I-Ching Hexagram 39
蹇 Obstruction
Also known as Limping
An obstacle that cannot be forced. The figure counsels introspection: do not hurl yourself at the mountain; walk around it, downhill if necessary.
obstruction · limping · detour
Sitting To Think
Quick Meaning
What Hexagram 39 means
Hexagram 39 describes obstruction: the way is blocked and pushing straight ahead will only waste force or deepen the difficulty. It appears when the terrain is not yielding, when progress is hindered by real conditions, and when wisdom lies in turning inward, seeking help, or changing direction rather than insisting on momentum. The reading supports honest assessment and strategic retreat, but it warns against stubbornness, pride, and treating every obstacle as something to overpower.
- It supports pausing, reorienting, and recognizing when the current route is genuinely obstructed rather than merely slow.
- It favors humility, counsel, and movement toward what restores footing instead of heroic pressure against bad terrain.
- It warns against forcing the blocked path, isolating yourself inside the difficulty, or confusing persistence with wisdom.
When this hexagram appears
- The blockage is real. Something in the situation cannot be solved by extra effort alone. The obstacle may be external, internal, or relational, but it needs a wiser response than simple will.
- The direct path is not the right one right now. Hexagram 39 often appears when progress depends on changing angle, seeking assistance, or restoring strength before attempting movement again.
- Difficulty can become instruction. The reading favors learning from the obstruction so the next step is truer and less costly than the last one.
How to apply Obstruction
In relationships
Stop trying to force understanding through the block. The reading favors humility, clearer listening, and help from a wiser perspective if the same conflict keeps returning.
In work or decisions
Rethink the route instead of doubling down on friction. This is a strong time to reassess assumptions, seek support, and redirect effort toward ground that can actually carry it.
In personal growth
Let the obstacle teach you where pride, haste, or exhaustion are distorting judgment. Hexagram 39 supports honest retreat when retreat is what preserves strength and restores vision.
Use Hexagram 39 in context
Hexagram 39 FAQ
Does Obstruction mean failure?
No. It means the present route is blocked. The value of the figure is in recognizing this early enough to conserve force, seek help, and move more wisely.
Why does the Judgment favor the southwest and not the northeast?
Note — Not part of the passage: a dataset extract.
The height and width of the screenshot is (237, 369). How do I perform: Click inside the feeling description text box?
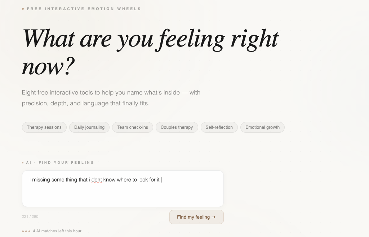click(x=123, y=188)
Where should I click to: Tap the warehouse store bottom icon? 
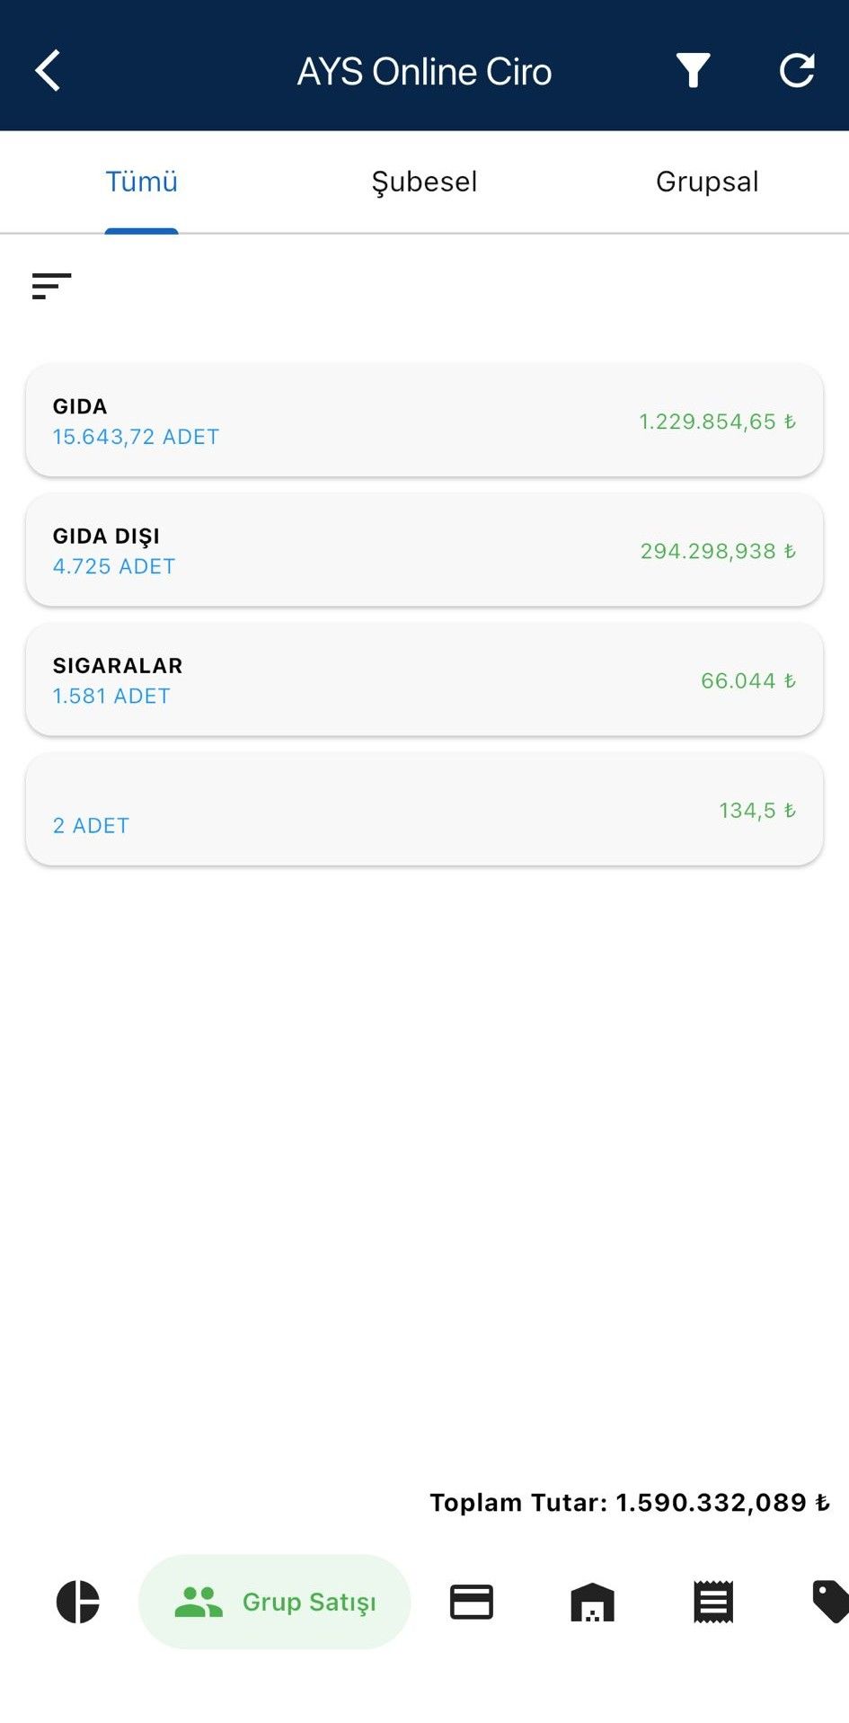[x=592, y=1603]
Because the image contrasts easier, more yielding ground with harsher, more obstructed ground. It is a way of saying: move toward what restores relation and away from what hardens the difficulty.
What if Hexagram 39 has changing lines?
Changing lines show where the obstruction should be accepted, bypassed, shared, or transformed, and whether the difficulty is teaching humility, demanding help, or preparing the way for release.
Core Meaning
Judgment and image
The Judgment
The south-west furthers. The north-east does not further. It furthers one to see the great person. Perseverance brings good fortune.
The Image
Water on the mountain: the image of obstruction. Thus the superior person turns their attention to themselves and moulds their character.
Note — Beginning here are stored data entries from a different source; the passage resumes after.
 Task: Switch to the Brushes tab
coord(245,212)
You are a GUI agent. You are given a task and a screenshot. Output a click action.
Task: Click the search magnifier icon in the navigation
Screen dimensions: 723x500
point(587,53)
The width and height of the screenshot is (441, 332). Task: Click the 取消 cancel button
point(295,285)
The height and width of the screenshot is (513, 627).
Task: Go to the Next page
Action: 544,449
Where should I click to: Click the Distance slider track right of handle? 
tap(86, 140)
Interpretation and trigrams
Interpretation
An obstacle that cannot be forced. The figure counsels introspection: do not hurl yourself at the mountain; walk around it, downhill if necessary. Use the check as an occasion for self-cultivation, and consult someone wiser than yourself.
Trigrams
The Story
A courier, returning with urgent news, broke his ankle crossing a stream. He could not press on; he could not pretend he could. He sat on the far bank and thought. He sent a bird with the message to the next post. He rested, splinted the leg, and returned slowly the way he had come. "Obstruction does not ask for more effort," he said later. "It asks for a different mind. I would have died trying to run on that ankle — and the message would have died with me." When the mountain says no, do not charge; think.
Why This Story Fits
The parable is written to make Hexagram 39 visible as lived conduct: An obstacle that cannot be forced. It echoes the Image's counsel: the superior person turns their attention to themselves and moulds their character. Lower trigram: Mountain. Upper trigram: Water. Together they set the story's inner and outer weather.
The Six Lines
This list mirrors the figure from top (Sixth) to bottom (First). For interpretation, read from the bottom line upward. Each line shows a different stage of the hexagram's movement.
Going leads to obstructions; coming leads to great good fortune. It furthers one to see the great person. The one who returns from the far edge with wisdom — fortunate in consulting the worthy.
In the midst of the greatest obstructions, friends come. At the hardest point, allies arrive.
Going leads to obstructions; coming leads to union. Reunion achieved by declining to push further.
Going leads to obstructions; coming brings return. Turning back earns a welcome.
The king's servant is beset by obstruction upon obstruction, but it is not their own fault. Caught in difficulty through loyal service; no blame.
Going leads to obstructions; coming meets with praise. Do not press forward; stepping back earns credit.